Guillaume et Marie-Ève, amis depuis leurs 16 ans, avaient brièvement joué dans un groupe de reprises des Ramones, de Green Day et de NOFX (« Ce n’était pas assez sérieux pour nous »), avant de fonder Comic Snuff, qui ne durera qu’un soir. L’enthousiasme que provoque la seule chanson en français au programme, Trou d’un coup, les convainc de larguer leur dictionnaire de traduction, malgré l’anomalie que représentait cette idée saugrenue : jouer du punk dans une autre langue que celle de Bad Religion.
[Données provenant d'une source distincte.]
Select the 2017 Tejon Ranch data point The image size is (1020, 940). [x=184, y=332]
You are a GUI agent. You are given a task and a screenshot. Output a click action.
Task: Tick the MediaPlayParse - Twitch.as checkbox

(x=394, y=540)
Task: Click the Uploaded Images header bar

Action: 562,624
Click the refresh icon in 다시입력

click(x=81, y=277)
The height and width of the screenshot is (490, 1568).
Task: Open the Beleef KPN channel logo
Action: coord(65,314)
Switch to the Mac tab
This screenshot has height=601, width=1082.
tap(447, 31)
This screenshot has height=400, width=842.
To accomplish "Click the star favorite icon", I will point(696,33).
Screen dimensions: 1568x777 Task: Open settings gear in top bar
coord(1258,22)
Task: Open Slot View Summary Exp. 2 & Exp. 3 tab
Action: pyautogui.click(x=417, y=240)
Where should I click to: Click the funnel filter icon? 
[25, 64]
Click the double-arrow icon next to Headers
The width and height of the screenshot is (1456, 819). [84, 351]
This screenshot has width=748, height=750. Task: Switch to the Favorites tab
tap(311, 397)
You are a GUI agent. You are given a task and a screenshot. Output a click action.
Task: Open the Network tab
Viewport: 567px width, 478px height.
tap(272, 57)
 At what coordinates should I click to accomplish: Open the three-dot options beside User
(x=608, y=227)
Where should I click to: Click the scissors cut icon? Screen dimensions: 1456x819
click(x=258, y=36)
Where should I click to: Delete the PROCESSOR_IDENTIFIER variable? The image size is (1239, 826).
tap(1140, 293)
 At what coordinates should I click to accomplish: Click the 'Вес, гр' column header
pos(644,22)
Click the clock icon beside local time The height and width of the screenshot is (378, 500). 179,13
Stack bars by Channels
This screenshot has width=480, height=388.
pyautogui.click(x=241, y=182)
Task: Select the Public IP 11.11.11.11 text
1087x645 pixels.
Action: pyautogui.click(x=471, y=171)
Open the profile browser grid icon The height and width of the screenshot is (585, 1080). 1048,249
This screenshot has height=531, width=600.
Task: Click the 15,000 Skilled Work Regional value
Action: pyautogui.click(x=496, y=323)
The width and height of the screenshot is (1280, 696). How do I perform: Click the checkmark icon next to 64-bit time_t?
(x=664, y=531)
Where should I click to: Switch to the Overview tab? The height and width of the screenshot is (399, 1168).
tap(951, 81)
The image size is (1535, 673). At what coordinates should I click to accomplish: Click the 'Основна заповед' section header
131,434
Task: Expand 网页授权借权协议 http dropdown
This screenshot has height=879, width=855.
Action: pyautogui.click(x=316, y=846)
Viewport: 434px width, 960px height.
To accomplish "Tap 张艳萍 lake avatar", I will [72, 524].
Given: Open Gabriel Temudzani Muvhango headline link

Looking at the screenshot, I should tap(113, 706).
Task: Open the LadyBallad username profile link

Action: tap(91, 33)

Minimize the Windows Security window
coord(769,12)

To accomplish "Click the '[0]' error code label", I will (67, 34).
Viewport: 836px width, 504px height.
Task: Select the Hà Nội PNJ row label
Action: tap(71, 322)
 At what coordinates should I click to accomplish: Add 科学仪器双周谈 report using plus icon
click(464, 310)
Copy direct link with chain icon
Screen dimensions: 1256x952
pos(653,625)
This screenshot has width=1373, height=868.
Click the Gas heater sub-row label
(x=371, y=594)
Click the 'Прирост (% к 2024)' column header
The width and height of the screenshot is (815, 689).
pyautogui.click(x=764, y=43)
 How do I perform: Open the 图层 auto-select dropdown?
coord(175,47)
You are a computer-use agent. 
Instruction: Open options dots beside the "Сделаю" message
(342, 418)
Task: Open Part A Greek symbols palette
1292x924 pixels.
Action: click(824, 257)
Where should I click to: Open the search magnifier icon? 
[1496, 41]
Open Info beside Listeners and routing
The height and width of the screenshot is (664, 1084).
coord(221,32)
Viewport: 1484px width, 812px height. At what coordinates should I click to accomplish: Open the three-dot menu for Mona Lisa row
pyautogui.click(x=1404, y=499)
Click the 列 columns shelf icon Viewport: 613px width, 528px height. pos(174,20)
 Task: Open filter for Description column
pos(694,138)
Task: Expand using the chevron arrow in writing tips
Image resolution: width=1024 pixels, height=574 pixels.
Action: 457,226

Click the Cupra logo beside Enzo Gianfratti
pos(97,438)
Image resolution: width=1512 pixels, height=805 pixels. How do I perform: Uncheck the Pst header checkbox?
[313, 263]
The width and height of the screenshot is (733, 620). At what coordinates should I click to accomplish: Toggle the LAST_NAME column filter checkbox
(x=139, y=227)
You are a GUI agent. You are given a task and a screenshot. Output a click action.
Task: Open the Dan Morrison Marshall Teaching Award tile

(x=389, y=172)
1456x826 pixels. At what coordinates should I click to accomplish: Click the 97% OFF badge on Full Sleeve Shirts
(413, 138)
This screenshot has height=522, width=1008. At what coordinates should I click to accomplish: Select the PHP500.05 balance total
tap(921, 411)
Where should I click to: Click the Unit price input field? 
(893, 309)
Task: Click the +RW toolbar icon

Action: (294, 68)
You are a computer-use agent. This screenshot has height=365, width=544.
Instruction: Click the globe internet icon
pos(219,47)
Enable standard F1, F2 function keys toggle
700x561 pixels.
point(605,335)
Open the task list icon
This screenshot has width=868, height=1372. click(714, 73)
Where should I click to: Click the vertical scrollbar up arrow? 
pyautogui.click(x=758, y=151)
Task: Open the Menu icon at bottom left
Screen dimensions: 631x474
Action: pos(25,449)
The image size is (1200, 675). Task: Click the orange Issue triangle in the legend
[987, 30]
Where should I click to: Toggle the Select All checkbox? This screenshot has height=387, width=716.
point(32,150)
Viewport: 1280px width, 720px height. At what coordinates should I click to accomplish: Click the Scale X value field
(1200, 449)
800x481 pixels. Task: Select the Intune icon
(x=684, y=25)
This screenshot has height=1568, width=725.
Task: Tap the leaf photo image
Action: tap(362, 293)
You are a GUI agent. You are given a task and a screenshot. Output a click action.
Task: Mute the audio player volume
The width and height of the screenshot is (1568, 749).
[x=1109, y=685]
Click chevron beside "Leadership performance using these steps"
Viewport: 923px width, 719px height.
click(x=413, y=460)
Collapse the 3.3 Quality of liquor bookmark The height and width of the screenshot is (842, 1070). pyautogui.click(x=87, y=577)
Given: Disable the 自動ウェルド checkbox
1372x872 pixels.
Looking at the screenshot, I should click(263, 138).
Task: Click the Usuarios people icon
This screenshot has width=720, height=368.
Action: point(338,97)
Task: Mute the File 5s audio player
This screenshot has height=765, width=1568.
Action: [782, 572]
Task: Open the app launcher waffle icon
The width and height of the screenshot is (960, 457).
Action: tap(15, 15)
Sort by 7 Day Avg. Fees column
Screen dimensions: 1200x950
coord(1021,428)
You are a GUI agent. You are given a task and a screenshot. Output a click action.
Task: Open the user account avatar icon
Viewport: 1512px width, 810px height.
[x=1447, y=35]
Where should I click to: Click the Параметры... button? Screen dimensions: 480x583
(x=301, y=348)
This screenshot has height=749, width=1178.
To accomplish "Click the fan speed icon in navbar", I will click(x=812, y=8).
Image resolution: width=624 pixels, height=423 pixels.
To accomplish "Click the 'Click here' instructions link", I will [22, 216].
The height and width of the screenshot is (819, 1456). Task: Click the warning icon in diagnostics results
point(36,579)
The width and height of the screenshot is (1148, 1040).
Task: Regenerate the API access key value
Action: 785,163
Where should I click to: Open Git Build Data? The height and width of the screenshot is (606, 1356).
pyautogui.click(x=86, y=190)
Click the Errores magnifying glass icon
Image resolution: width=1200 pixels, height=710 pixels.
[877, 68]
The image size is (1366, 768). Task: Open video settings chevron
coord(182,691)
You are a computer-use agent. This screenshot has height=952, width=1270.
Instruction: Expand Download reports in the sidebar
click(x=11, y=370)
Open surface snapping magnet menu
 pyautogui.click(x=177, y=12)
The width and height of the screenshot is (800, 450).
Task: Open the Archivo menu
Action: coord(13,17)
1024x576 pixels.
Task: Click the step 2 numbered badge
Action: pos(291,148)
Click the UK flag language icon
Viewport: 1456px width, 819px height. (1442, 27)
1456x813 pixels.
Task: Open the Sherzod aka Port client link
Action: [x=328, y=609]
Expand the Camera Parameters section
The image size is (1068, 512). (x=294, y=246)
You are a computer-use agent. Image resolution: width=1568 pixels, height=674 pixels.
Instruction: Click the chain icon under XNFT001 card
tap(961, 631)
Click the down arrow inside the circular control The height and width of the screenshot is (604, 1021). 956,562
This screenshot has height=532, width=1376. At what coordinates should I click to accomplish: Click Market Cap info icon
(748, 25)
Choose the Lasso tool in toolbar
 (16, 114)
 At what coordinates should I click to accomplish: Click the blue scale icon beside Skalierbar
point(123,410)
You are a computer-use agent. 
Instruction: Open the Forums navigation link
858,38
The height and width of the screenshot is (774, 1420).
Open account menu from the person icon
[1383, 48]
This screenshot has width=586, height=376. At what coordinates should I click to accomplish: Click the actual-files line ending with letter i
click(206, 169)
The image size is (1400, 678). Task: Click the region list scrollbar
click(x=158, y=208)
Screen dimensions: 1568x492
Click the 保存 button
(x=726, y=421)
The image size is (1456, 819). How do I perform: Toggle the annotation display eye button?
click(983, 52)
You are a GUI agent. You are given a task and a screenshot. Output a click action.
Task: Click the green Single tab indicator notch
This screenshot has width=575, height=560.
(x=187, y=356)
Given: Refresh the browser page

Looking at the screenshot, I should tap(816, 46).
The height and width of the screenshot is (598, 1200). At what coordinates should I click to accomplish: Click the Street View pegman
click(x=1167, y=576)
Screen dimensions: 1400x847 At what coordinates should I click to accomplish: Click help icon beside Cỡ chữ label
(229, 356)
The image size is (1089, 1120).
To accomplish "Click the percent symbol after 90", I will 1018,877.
La chanson en question, la première écrite par Guillaume, fait retentir les doléances d’un adepte de miniputt dépité de voir ses amis s’engouffrer dans le conformisme du golf (ou quelque chose du genre). « J’avais trouvé la recette », ironise aujourd’hui le musicien, malgré une compréhensible fierté – comme première tentative, on a déjà entendu beaucoup plus gênant. Elle devient un incontournable des spectacles que donne le groupe à Granby et dans les environs. Les locaux de répétition de la rue Guy et la scène underground des alentours fourmillent alors de formations alternatives au nom à coucher dehors comme Thirsty Flow, Calf, Crispy, Maelström et Jalo-pea.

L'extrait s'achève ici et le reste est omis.